→ TASK
From the following material, work out how many lines include the string "Select"; respond with the number only.

────────────────────

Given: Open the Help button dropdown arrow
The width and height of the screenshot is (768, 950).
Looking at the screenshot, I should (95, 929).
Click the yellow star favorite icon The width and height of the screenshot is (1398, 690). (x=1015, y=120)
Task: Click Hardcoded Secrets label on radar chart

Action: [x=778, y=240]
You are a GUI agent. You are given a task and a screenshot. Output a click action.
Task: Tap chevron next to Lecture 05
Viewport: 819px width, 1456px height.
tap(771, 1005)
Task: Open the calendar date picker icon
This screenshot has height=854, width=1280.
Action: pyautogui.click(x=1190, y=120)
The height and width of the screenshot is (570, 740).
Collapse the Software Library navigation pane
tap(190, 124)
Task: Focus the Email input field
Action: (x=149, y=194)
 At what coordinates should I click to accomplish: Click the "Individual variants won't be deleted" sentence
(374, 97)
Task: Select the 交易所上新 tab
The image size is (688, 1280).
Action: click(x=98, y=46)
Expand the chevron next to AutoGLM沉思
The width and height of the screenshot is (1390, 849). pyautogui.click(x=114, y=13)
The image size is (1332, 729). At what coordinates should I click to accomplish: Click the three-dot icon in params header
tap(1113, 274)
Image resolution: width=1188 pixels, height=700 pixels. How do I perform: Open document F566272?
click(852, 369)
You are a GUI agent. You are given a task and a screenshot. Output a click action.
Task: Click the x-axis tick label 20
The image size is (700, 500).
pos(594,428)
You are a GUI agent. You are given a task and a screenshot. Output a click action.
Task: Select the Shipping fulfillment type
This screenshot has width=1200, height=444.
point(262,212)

────────────────────

→ TASK RESPONSE
2